Burke v. City of Charleston, 139 F.3d 401 (4th Cir 1998), is a published opinion from March 1998 from the Fourth Circuit of the United States Court of Appeals. It vacated the District Court opinion in Burke v. City of Charleston, 893 F.Supp. 589 (1995). Mr. Burke was a painter who utilized a pop art style. With the tenant’s permission, he painted a mural on the wall of a commercial building in Charleston’s historic district. The City of Charleston ordered that his mural be covered up, claiming that it was not historically or architecturally appropriate for downtown Charleston.
Mr. Forman was co-counsel for Mr. Burke in a lawsuit he then brought in Federal District Court against the City of Charleston.

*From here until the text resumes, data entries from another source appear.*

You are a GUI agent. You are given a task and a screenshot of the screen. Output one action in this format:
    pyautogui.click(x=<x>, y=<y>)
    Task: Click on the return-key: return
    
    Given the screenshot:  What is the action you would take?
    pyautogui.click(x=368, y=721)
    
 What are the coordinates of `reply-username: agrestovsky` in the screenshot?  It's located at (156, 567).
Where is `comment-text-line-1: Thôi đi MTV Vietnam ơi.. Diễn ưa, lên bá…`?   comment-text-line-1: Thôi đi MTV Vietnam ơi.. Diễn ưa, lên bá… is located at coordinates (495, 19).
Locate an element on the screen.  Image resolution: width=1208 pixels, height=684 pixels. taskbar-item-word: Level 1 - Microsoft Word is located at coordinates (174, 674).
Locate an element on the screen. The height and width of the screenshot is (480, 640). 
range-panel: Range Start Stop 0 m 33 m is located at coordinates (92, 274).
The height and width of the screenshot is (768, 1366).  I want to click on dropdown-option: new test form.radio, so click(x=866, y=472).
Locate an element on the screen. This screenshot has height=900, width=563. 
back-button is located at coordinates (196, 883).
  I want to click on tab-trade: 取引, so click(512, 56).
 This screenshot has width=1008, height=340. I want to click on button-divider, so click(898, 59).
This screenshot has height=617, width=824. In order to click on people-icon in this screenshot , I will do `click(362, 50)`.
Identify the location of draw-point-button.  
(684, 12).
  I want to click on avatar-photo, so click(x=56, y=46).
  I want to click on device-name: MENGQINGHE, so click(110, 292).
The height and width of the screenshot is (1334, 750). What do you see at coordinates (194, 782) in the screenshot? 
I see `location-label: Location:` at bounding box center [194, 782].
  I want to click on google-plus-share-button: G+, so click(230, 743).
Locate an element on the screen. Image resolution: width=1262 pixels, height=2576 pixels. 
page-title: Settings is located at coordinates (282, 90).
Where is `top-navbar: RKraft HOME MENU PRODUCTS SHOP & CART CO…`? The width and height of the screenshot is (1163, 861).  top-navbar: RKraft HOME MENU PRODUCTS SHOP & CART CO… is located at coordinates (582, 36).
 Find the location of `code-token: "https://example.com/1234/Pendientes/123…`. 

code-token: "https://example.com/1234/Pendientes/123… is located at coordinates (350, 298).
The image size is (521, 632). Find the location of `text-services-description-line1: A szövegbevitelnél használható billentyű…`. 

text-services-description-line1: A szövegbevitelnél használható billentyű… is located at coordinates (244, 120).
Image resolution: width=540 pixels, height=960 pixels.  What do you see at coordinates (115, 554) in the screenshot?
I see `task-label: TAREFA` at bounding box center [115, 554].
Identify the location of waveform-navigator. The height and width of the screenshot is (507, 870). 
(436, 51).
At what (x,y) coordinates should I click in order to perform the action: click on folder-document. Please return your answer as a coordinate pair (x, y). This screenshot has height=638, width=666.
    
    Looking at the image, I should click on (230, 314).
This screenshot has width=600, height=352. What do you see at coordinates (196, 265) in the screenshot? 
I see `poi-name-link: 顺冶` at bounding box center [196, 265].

His lawsuit alleged that the city violated his right to free expression by ordering that the mural be covered up. The city argued that its decision to order the mural covered was a reasonable “time, place or manner” restriction on Burke’s right to free expression. At trial the lower court decided that the city did not violate Burke’s first amendment right to free expression by ordering his mural covered up and we appealed. Mr. Forman assisted in the briefing but did not argue the appeal, which was primarily handled by attorneys from The Thomas Jefferson Center for the Protection of Free Expression.
The Fourth Circuit, in a 2-1 decision, ruled that Burke lacked the right to bring the lawsuit because he did not own the mural at issue. It was a heartbreaking decision. I sometimes reflect upon the final sentence of Judge Wilkinson’s dissenting opinion: “Under the majority rule, if the state boarded up the ceiling of the Sistine Chapel, Michelangelo could not contest the action in court.”